→ Your goal
In full and without alteration, reproduce every record.

→ Record extracts
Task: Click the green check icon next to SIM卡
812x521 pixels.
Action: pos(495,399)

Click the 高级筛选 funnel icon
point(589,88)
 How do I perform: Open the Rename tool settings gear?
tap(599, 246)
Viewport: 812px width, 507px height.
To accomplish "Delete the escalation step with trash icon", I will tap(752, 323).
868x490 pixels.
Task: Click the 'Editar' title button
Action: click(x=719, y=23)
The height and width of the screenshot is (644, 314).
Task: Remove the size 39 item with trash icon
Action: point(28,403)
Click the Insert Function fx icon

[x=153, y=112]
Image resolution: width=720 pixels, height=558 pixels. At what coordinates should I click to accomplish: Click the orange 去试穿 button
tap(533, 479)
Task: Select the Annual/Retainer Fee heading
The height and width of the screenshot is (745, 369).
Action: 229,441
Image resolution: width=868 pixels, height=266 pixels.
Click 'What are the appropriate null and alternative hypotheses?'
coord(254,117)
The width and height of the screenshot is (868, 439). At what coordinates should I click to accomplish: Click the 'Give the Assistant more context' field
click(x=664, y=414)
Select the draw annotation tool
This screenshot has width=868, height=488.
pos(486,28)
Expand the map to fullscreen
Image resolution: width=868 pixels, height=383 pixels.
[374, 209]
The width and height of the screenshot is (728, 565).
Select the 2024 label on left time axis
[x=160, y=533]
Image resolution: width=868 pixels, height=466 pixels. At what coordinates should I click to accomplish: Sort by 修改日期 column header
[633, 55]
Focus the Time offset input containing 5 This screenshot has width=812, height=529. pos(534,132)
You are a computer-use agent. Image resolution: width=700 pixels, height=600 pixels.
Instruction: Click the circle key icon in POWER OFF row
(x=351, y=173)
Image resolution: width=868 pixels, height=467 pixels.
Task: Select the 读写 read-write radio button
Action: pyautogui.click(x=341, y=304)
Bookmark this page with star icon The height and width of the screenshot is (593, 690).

→ Expected answer
Task: Click the green check icon next to SIM卡
812x521 pixels.
Action: pos(495,399)

Click the 高级筛选 funnel icon
point(589,88)
 How do I perform: Open the Rename tool settings gear?
tap(599, 246)
Viewport: 812px width, 507px height.
To accomplish "Delete the escalation step with trash icon", I will tap(752, 323).
868x490 pixels.
Task: Click the 'Editar' title button
Action: click(x=719, y=23)
The height and width of the screenshot is (644, 314).
Task: Remove the size 39 item with trash icon
Action: point(28,403)
Click the Insert Function fx icon

[x=153, y=112]
Image resolution: width=720 pixels, height=558 pixels. At what coordinates should I click to accomplish: Click the orange 去试穿 button
tap(533, 479)
Task: Select the Annual/Retainer Fee heading
The height and width of the screenshot is (745, 369).
Action: 229,441
Image resolution: width=868 pixels, height=266 pixels.
Click 'What are the appropriate null and alternative hypotheses?'
coord(254,117)
The width and height of the screenshot is (868, 439). At what coordinates should I click to accomplish: Click the 'Give the Assistant more context' field
click(x=664, y=414)
Select the draw annotation tool
This screenshot has width=868, height=488.
pos(486,28)
Expand the map to fullscreen
Image resolution: width=868 pixels, height=383 pixels.
[374, 209]
The width and height of the screenshot is (728, 565).
Select the 2024 label on left time axis
[x=160, y=533]
Image resolution: width=868 pixels, height=466 pixels. At what coordinates should I click to accomplish: Sort by 修改日期 column header
[633, 55]
Focus the Time offset input containing 5 This screenshot has width=812, height=529. pos(534,132)
You are a computer-use agent. Image resolution: width=700 pixels, height=600 pixels.
Instruction: Click the circle key icon in POWER OFF row
(x=351, y=173)
Image resolution: width=868 pixels, height=467 pixels.
Task: Select the 读写 read-write radio button
Action: pyautogui.click(x=341, y=304)
Bookmark this page with star icon The height and width of the screenshot is (593, 690).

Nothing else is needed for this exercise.